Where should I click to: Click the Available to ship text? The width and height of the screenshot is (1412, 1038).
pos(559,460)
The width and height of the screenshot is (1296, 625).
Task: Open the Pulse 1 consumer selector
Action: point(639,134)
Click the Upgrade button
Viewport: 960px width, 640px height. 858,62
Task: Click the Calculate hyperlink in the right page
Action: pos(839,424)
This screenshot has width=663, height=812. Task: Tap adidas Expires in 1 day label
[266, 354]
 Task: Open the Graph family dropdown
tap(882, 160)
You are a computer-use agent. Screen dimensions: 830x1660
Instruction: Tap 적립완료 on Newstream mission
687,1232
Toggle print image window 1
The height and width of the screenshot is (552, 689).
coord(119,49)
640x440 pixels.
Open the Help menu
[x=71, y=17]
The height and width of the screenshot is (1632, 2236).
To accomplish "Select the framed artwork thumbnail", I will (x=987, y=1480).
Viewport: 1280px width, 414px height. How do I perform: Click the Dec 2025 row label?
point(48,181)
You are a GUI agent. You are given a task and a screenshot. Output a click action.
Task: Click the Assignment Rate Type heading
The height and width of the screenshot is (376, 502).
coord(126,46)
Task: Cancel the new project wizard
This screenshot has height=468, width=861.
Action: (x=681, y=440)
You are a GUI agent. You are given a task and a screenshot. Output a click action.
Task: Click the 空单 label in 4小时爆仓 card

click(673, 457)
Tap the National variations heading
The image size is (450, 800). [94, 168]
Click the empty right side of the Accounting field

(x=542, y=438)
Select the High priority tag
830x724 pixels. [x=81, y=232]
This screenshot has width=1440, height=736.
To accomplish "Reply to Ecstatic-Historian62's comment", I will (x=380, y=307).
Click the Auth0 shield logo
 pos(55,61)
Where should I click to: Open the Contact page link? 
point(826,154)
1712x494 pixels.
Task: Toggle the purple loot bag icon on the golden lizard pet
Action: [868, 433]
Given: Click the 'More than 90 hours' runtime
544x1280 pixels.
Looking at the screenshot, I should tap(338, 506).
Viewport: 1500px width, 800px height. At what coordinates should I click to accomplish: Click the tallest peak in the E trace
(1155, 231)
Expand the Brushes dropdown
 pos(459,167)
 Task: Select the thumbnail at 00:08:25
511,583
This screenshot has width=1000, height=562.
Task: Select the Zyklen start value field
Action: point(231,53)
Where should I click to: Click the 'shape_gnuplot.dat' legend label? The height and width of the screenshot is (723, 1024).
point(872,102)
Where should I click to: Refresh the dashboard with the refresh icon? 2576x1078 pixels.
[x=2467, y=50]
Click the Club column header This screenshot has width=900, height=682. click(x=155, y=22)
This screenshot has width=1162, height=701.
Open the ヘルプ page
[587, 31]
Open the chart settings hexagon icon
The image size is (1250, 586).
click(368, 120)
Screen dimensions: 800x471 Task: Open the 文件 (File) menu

•••

### [TASK INSTRUCTIONS]
Recast the records above as a numbered list with one item per line, and leave out the blank lines.

### [REPLY]
1. Where should I click to: Click the Available to ship text? The width and height of the screenshot is (1412, 1038).
2. pos(559,460)
3. The width and height of the screenshot is (1296, 625).
4. Task: Open the Pulse 1 consumer selector
5. Action: point(639,134)
6. Click the Upgrade button
7. Viewport: 960px width, 640px height. 858,62
8. Task: Click the Calculate hyperlink in the right page
9. Action: pos(839,424)
10. This screenshot has width=663, height=812. Task: Tap adidas Expires in 1 day label
11. [266, 354]
12.  Task: Open the Graph family dropdown
13. tap(882, 160)
14. You are a computer-use agent. Screen dimensions: 830x1660
15. Instruction: Tap 적립완료 on Newstream mission
16. 687,1232
17. Toggle print image window 1
18. The height and width of the screenshot is (552, 689).
19. coord(119,49)
20. 640x440 pixels.
21. Open the Help menu
22. [x=71, y=17]
23. The height and width of the screenshot is (1632, 2236).
24. To accomplish "Select the framed artwork thumbnail", I will (x=987, y=1480).
25. Viewport: 1280px width, 414px height. How do I perform: Click the Dec 2025 row label?
26. point(48,181)
27. You are a GUI agent. You are given a task and a screenshot. Output a click action.
28. Task: Click the Assignment Rate Type heading
29. The height and width of the screenshot is (376, 502).
30. coord(126,46)
31. Task: Cancel the new project wizard
32. This screenshot has height=468, width=861.
33. Action: (x=681, y=440)
34. You are a GUI agent. You are given a task and a screenshot. Output a click action.
35. Task: Click the 空单 label in 4小时爆仓 card
36. click(673, 457)
37. Tap the National variations heading
38. The image size is (450, 800). [94, 168]
39. Click the empty right side of the Accounting field
40. (x=542, y=438)
41. Select the High priority tag
42. 830x724 pixels. [x=81, y=232]
43. This screenshot has width=1440, height=736.
44. To accomplish "Reply to Ecstatic-Historian62's comment", I will (x=380, y=307).
45. Click the Auth0 shield logo
46.  pos(55,61)
47. Where should I click to: Open the Contact page link? 
48. point(826,154)
49. 1712x494 pixels.
50. Task: Toggle the purple loot bag icon on the golden lizard pet
51. Action: [868, 433]
52. Given: Click the 'More than 90 hours' runtime
53. 544x1280 pixels.
54. Looking at the screenshot, I should tap(338, 506).
55. Viewport: 1500px width, 800px height. At what coordinates should I click to accomplish: Click the tallest peak in the E trace
56. (1155, 231)
57. Expand the Brushes dropdown
58.  pos(459,167)
59.  Task: Select the thumbnail at 00:08:25
60. 511,583
61. This screenshot has width=1000, height=562.
62. Task: Select the Zyklen start value field
63. Action: point(231,53)
64. Where should I click to: Click the 'shape_gnuplot.dat' legend label? The height and width of the screenshot is (723, 1024).
65. point(872,102)
66. Where should I click to: Refresh the dashboard with the refresh icon? 2576x1078 pixels.
67. [x=2467, y=50]
68. Click the Club column header This screenshot has width=900, height=682. click(x=155, y=22)
69. This screenshot has width=1162, height=701.
70. Open the ヘルプ page
71. [587, 31]
72. Open the chart settings hexagon icon
73. The image size is (1250, 586).
74. click(368, 120)
75. Screen dimensions: 800x471 Task: Open the 文件 (File) menu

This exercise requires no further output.